INSTRUCTIONS TO FOLLOW: Write the material from the line holding "This screenshot has" through the line holding "click(134, 379)", inclusive, as a JSON list of strings with one string per line. Leave out any blank lines.
--- BEGIN EXTRACTED RECORDS ---
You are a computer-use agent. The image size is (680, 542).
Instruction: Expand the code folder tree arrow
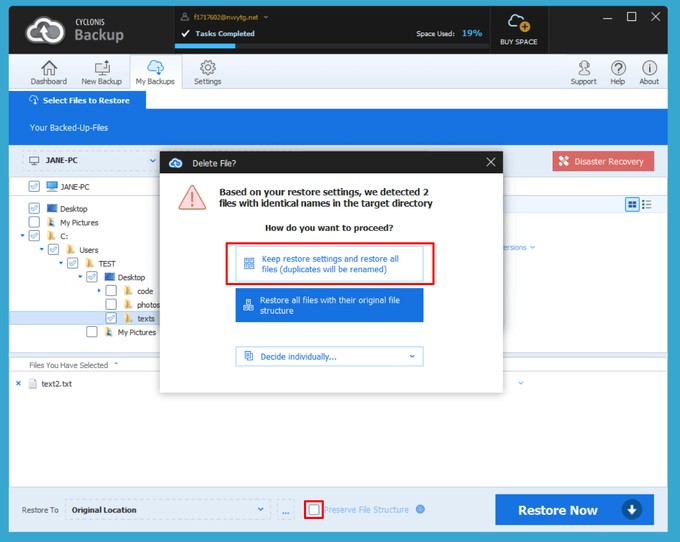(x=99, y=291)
--- END EXTRACTED RECORDS ---
--- BEGIN EXTRACTED RECORDS ---
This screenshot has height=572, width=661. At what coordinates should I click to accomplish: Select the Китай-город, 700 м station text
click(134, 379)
--- END EXTRACTED RECORDS ---
ANSWER BELOW:
[
  "This screenshot has height=572, width=661. At what coordinates should I click to accomplish: Select the Китай-город, 700 м station text",
  "click(134, 379)"
]